Mettre à bas un édifice, et des équilibres, construits sur quarante ans ne restera pas sans conséquence. Pour l'heure, subsistent des incertitudes : que deviendra l'ONISR, toujours dirigé par un ingénieur des Ponts, qui assurait une raisonnable qualité, et une large diffusion, à un travail statistique pourtant dépendant du mauvais vouloir des agents de l'Intérieur, policiers et gendarmes, qui ont toujours maltraité cette mission qui consistait à remplir des bulletins statistiques à partir des procès-verbaux d'accidents ? Que va-t-il arriver au Registre du Rhône de Bernard Laumon, seul source statistique indépendante en matière d'accidents de la route, qui assure un suivi systématique des accidents dans le département du Rhône grâce à la coopération de médecins hospitaliers dont on peut se demander quelle attitude ils adopteront, maintenant qu'ils rendront leurs comptes à l'Intérieur ? Que restera-t-il, en somme, en termes de fiabilité et d'indépendance, maintenant que l'Intérieur contrôle tout, et qu'il a tout intérêt à redresser ses statistiques dans le sens qui convient au pouvoir, et personne pour l'en empêcher ?

Dans l'affaire, les motards, au moins, ne souffrent guère de l'incertitude, eux qui occupent la première place dans les catégories à réprimer en priorité.
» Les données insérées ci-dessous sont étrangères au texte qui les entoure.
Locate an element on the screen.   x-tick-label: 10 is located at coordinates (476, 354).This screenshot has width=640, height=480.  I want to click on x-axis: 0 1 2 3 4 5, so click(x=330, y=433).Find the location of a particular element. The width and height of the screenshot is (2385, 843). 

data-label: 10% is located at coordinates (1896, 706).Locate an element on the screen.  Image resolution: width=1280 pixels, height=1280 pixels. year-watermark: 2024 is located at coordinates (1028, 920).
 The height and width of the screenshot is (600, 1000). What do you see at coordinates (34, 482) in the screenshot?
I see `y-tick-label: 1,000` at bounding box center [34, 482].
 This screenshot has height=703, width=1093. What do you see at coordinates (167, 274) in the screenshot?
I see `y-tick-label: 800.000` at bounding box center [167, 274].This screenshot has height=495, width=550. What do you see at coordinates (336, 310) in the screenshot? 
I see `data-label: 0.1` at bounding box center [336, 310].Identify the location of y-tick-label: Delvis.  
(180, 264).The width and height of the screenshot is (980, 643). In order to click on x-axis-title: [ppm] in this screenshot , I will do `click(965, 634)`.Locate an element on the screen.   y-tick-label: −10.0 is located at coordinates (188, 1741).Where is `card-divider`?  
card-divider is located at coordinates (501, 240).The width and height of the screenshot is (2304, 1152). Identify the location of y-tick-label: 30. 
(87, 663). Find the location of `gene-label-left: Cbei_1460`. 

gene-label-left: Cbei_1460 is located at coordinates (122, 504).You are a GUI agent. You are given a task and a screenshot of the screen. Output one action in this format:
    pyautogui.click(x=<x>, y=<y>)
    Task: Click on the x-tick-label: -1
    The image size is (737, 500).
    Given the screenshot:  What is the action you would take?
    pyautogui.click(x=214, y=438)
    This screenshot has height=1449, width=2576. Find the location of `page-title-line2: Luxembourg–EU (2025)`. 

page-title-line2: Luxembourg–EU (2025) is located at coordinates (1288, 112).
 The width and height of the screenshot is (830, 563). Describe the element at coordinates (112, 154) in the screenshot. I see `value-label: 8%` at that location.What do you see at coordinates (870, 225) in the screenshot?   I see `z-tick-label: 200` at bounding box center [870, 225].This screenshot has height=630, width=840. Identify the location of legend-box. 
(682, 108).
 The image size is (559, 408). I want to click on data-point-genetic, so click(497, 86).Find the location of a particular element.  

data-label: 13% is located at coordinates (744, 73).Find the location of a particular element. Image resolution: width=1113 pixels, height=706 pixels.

Adieu, sûrement, aux quelques opérations menées conjointement avec la Sécurité Routière, comme les relais Calmos ou la participation à des journées éducatives. Sur ce second point, on sait, avec la Préfecture de police de Paris, à quoi s'attendre. Adieu, bien sûr, au réseau des M. et Mme Moto, de toute façon moribond depuis la dissolution des DDE. Terminée, vraisemblablement, cette concertation bien chaotique, et pas très neuve. On attend, à l'inverse, une hystérie répressive, une explosion de la traque et du piégeage, un renforcement de la stigmatisation, une inlassable inventivité règlementaire, une miraculeuse multiplication des arrêtés prohibitionnistes et des circulaires assassines, tout l'arsenal qu'il faut, en somme, pour venir à bout des dernières résistances. On attend aussi, avec intérêt, la façon dont le nouveau responsable de la Sécurité Routière parviendra à expliquer la forte baisse de la mortalité des motocyclistes, qui restera comme le fait majeur de l'année 2010. Mais il ne faut pas se le cacher : c'est la guerre.